--- Begin DATA TO PROCESS ---
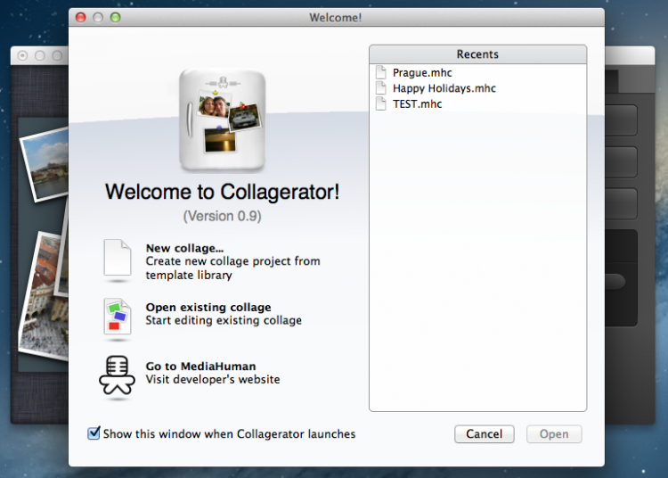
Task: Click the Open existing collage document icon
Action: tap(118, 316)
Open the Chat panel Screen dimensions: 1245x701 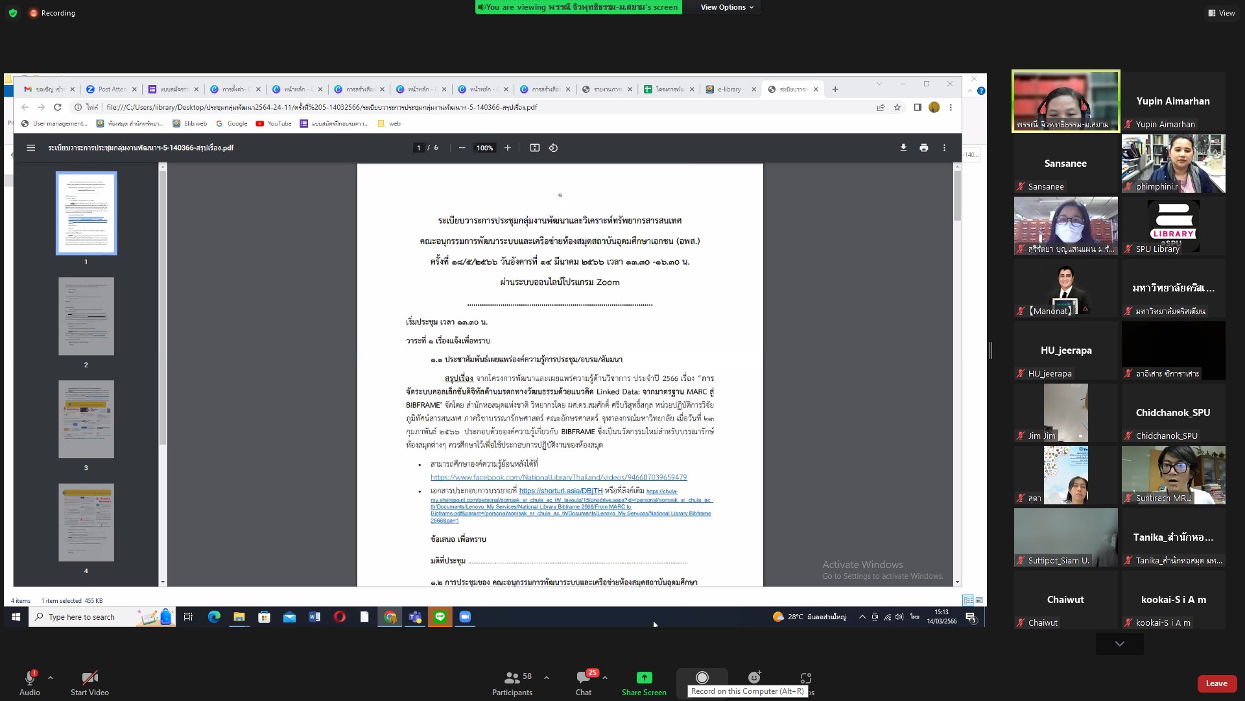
--- End DATA TO PROCESS ---
--- Begin DATA TO PROCESS ---
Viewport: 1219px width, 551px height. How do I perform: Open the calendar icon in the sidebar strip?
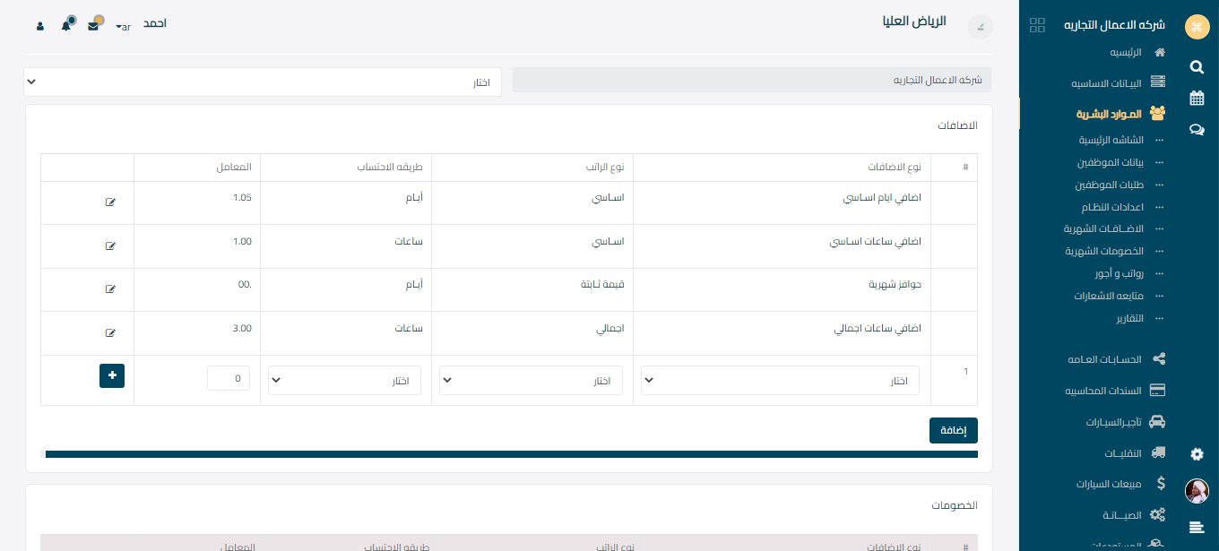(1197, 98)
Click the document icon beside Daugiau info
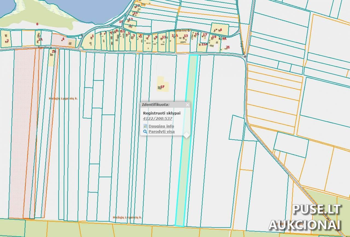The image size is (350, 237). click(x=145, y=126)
--- End DATA TO PROCESS ---
### THE TASK
Put the material from the line with "Viewport: 1219px width, 551px" to the line with "The image size" into a JSON list of strings, one string per line and no strings for blank lines. Leave the pictures out.

### SOLUTION TO THIS PROBLEM
[
  "Viewport: 1219px width, 551px height. How do I perform: Open the calendar icon in the sidebar strip?",
  "(1197, 98)",
  "Click the document icon beside Daugiau info",
  "The image size is (350, 237). click(x=145, y=126)"
]